Smart Grid

Open Field Message Bus (OpenFMB™)

Interoperability between devices, systems and applications is important for several reasons:

• Industry-changing activities such as distributed energy resources (DER), microgrids and advanced demand response (ADR) require disparate field devices to work together remotely with little delay.
• It is key to the operation of a more efficient, cost-effective and secure grid. Successful interoperability allows utilities to leverage existing grid network infrastructure and underutilized assets.
• It reduces the effort in device configuration, management and commissioning.
• The expected and growing implementation of DER and microgrids will require distributed analytics and operations. Equipment and application interoperability will gradually reduce the hidden costs and inefficiencies with siloed, single-function solutions through the use of an OpenFMB.

What is OpenFMB?

OpenFMB is a reference architecture and framework for allowing distributed intelligent nodes to interact with each other. These nodes manage distributed resources that communicate via common semantics and federate data locally for control and reporting. The benefits of OpenFMB include:

1. Supports field-based applications that enable scalable peer-to-peer publish/subscribe architecture using distributed logic as well as centralized logic.
2. Data-centric rather than device-centric communication including support for harmonized system and device data.
3. Reduces latency and creates distributed intelligence opportunities to manage local grids in the most efficient way based on local resources and conditions.
4. Enables grid devices to speak to each other, e.g. meters, relays, inverters, cap bank controllers, etc.
5. Allows legacy equipment to be retrofitted for new capabilities, features, and extended life.
6. Facilitates data integration across previously siloed domains within the utility. Standards for OpenFMB are being developed through SGIP, and led by utilities (largest IOU, Muni and Co-op) based on their priorities and interoperability demonstration experience. It is important to the utility industry for several reasons:
   • Accuracy: Provides accurate control and alleviates intermittency of distributed energy resources
   • Scalability: Provides the ability to scale independently, as needed, without needing a system wide rollout
   • Reduced Costs: Takes cost out of the business by reducing integration time and effort
   • Security: A distributed grid is more resilient and can be made more secure

Duke Energy is proud to be an innovator and participant in SGIP with the development of OpenFMB standards. The results of these efforts are in operation at our Mount Holly facility.

Mount Holly Use Cases

The OpenFMB framework supports a variety of business cases that require a high-performing and secure field bus to interconnect field devices in peer-to-peer networks as well as existing field device to central control centers. The following are the initial use cases being tested at the Mount Holly facility: 

Microgrid Optimization Use Case

When the microgrid operation is in either grid-connected or islanded mode, optimal schedules are needed to be generated and dispatched to the active distributed energy resources and other controllable load assets. The optimization algorithms utilize inputs from weather, time-of-use rates, interchange requirements and emission targets to influence its short-term and long-term forecasts of its available resources on the microgrid. These microgrid dispatch schedules can be integrated into the back-office SCADA (supervisory control and data acquisition) systems (i.e. EMS, DMS) and administered by its utility operators. 

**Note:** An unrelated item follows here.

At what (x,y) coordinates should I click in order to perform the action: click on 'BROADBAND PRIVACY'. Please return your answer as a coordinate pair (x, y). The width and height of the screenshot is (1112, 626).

Unscheduled Islanding Transition Use Case 

In order to ensure a seamless transition from grid-connected to islanded mode of the microgrid when the state change is unplanned, the triggering event (i.e. grid outage, security event, grid stability issue) must be detected by intelligence at the point of coupling (PCC) to initiate the island recloser (or switch) to open and start the use case. Upon the abrupt opening of the recloser at the PCC, the battery inverter will receive the open status message and automatically switch the battery system from current source mode to voltage source mode. Additionally, the microgrid optimization application and the back-office SCADA systems will receive the PCC’s open status and battery’s voltage source mode notifications to update their models and confirm the successful unscheduled island transition operation. 

Island to Grid Connected Transition Use Case

This scenario deals with successfully resynchronizing and safely reconnecting the operating microgrid island back to the main power grid without a black start condition. Distributed intelligence within the battery energy storage system must choreograph its dispatching resources on the microgrid to balance the voltage, frequency and phase-angle performance of the main power system. Upon power being restored to the main grid and permission granted from the back-office SCADA systems and/or utility operator, the island recloser (or switch) will initiate the synch-check activity, which will only close and reconnect the PCC to the main grid when sufficient conditions are met. Following successful reconnection, the battery inverter is returned to current source mode, the back-office SCADA systems receive the status updates, and the microgrid optimization application is reinitiated with its changed state.